Despite the early exit of the lupine character, wolves are a recurring theme throughout the show, frequently referred to in spoken lines and lyrics. Jack’s Mother warns him that his daydreaming will “never keep the wolves away.” The entire cast warns that when you go into the woods “you may encounter wolves” and you should “mind the wolf.” When Red Riding Hood protests that killing a wolf is not as bad as killing a person, the Witch retorts that she should “ask a wolf’s mother” whether that is true. Intriguingly, although doubling the Wolf with Cinderella’s Prince underscores aspects of the latter character, the change in our production made one line more resonant than it usually is. Disappointed to learn of Rapunzel’s liaison with her Prince, the Witch sings “Princes wait there in the world, it’s true. / Princes, yes, but wolves and humans too.” In this case, prince and wolf were one and the same (not that everyone in the audience, even those who knew me, knew this).

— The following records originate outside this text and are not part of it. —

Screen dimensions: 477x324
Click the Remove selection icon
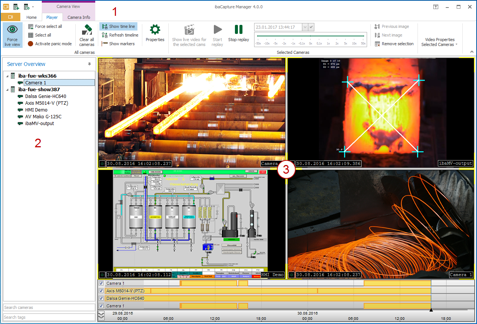(377, 44)
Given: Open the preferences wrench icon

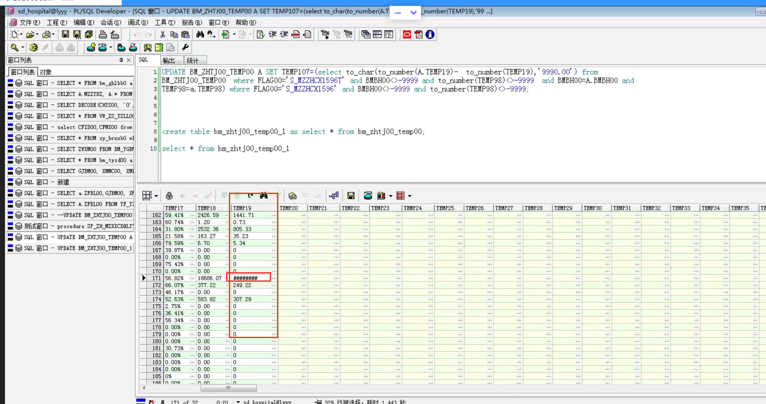Looking at the screenshot, I should tap(185, 47).
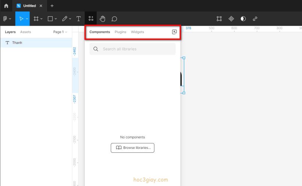The width and height of the screenshot is (302, 186).
Task: Click the Home icon in the tab bar
Action: pyautogui.click(x=6, y=6)
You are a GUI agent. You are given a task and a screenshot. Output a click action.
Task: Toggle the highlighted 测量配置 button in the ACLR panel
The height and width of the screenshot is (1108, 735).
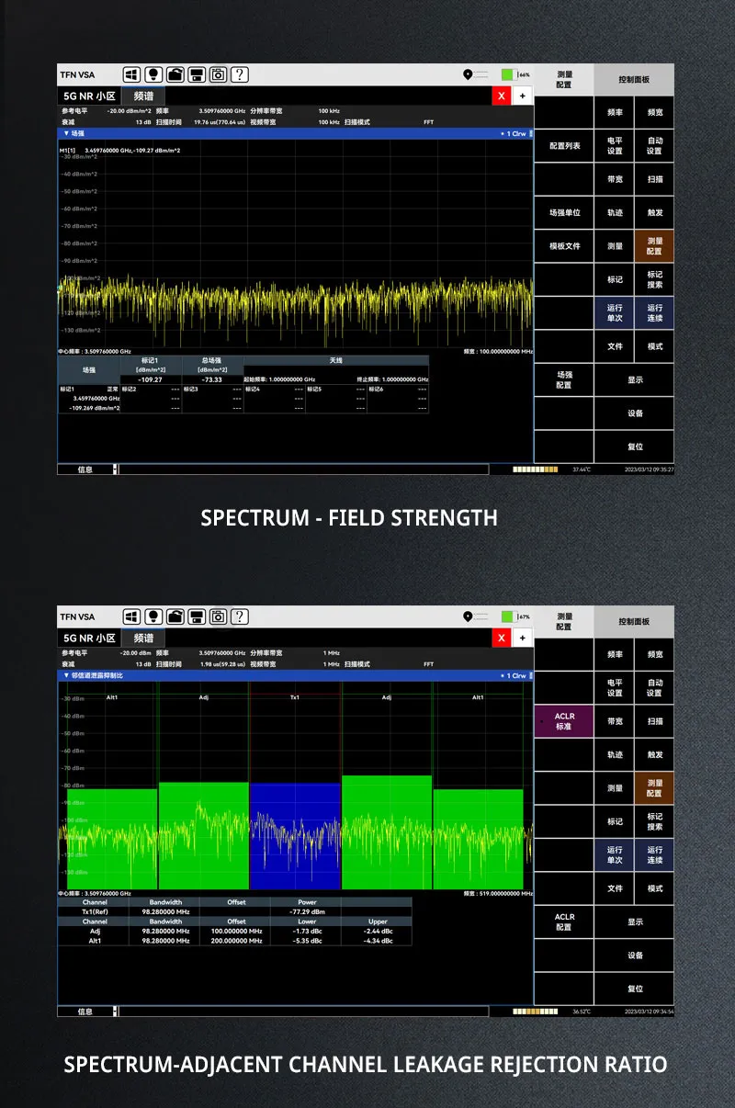[x=654, y=788]
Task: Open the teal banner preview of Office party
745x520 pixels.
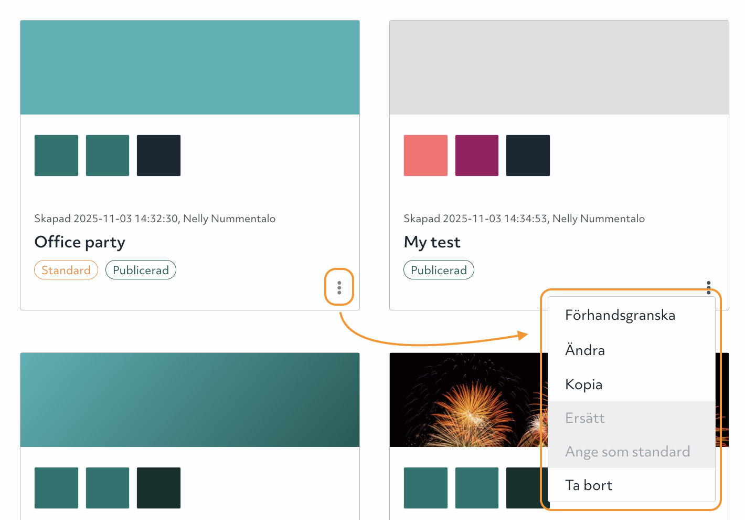Action: click(x=190, y=67)
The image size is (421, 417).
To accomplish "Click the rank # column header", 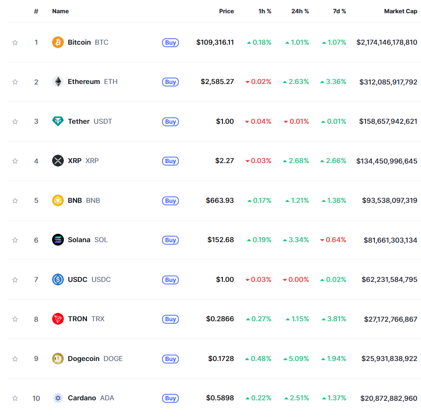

So I shouldn’t have played the wolf. My very good friend who played the other prince should have. But playing the wolf added an extra layer to Sondheim and Lapine’s intricately constructed show, where nothing is random and everything means something. As the cast note in the finale “there are always wolves”, and some of them may well be the alter egos of the world’s charming princes.
I feel sorry for Cinderella. First of all she has to spend all her time doing housework and cleaning out fireplaces and then she ends up with a rascal of a husband. Just because she is pretty.
On the other hand when you think about it, the story of Cinderella and other fairy stories do give out the message that if you are a beautiful girl you will also be kind and virtuous and that if you are a plain girl you will be jealous and horrible. Which is obviously not true.
Maybe there should be another version of Cinderella where the older sisters are beautiful and Cinderella is plain.